Grave Yard, Athasselabbey, Co. Tipperary
Co. Tipperary |
Burial Grounds
At Athassel Abbey in County Tipperary, the dead have been laid to rest in spaces that were never designed for burial.
The cloister and nave, originally the preserve of Augustinian canons going about their daily liturgical routines, have long since been repurposed as a graveyard, turning the interior of one of medieval Ireland's largest priories into a place where headstones crowd among the remnants of carved stonework and roofless walls.

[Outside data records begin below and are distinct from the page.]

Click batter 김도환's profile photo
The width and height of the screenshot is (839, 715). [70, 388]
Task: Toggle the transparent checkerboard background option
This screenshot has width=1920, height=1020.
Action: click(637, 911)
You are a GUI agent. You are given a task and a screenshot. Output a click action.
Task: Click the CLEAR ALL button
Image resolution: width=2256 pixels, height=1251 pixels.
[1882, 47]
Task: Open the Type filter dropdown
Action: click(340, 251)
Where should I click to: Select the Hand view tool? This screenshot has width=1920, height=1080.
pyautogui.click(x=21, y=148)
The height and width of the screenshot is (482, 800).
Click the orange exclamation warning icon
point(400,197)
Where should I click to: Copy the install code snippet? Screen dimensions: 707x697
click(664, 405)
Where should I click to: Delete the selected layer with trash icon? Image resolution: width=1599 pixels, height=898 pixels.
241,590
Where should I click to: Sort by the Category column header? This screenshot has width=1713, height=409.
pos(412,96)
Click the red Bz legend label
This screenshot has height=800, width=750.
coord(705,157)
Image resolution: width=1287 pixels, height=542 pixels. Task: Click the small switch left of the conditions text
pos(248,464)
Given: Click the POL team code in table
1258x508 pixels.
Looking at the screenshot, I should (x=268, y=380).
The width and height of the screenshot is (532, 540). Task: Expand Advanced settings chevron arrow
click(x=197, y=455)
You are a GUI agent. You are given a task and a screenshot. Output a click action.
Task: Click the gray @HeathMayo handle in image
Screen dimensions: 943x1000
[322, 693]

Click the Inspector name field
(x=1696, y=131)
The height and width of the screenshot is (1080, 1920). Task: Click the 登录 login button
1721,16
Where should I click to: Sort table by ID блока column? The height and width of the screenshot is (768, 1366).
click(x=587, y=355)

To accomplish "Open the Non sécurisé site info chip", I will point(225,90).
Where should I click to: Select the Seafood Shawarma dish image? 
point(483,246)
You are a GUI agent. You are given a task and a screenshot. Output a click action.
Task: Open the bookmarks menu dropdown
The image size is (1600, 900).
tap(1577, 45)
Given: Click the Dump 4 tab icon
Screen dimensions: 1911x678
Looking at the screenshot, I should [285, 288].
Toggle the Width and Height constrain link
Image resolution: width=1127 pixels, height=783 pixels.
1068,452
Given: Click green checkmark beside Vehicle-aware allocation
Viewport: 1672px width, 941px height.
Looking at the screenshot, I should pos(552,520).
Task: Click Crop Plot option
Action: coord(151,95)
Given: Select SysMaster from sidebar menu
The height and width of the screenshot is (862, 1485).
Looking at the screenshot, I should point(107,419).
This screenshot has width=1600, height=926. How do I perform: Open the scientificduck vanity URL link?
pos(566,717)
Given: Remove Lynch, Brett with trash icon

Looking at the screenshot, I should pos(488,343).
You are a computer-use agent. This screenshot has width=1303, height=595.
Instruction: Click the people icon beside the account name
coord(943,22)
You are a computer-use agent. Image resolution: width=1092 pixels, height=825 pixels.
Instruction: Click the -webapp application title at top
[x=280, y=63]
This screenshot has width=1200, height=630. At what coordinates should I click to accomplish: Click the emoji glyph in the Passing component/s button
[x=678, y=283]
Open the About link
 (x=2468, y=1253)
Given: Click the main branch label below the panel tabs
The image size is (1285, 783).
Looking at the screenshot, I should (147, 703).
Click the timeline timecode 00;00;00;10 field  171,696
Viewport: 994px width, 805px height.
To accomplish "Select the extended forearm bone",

Athassel was founded in the late twelfth century and grew into an exceptionally extensive monastic complex, its footprint sprawling along the banks of the River Suir. The decision, at some point after the abbey fell into ruin, to use the cloister garth and the nave of the church for burials was not unusual in an Irish context. Communities frequently continued to inter their dead within the shells of dissolved or abandoned monasteries, treating the consecrated ground as still valid and the standing walls as a kind of enclosure. What makes Athassel particularly striking is the scale of the original structure into which the graves have been absorbed. The cloister, the covered walkway forming a square around a central open garth, and the nave, the main body of the church where the lay community would have gathered for worship, represent two of the most significant spaces in any monastic plan, and both here serve a purpose their builders would not have anticipated.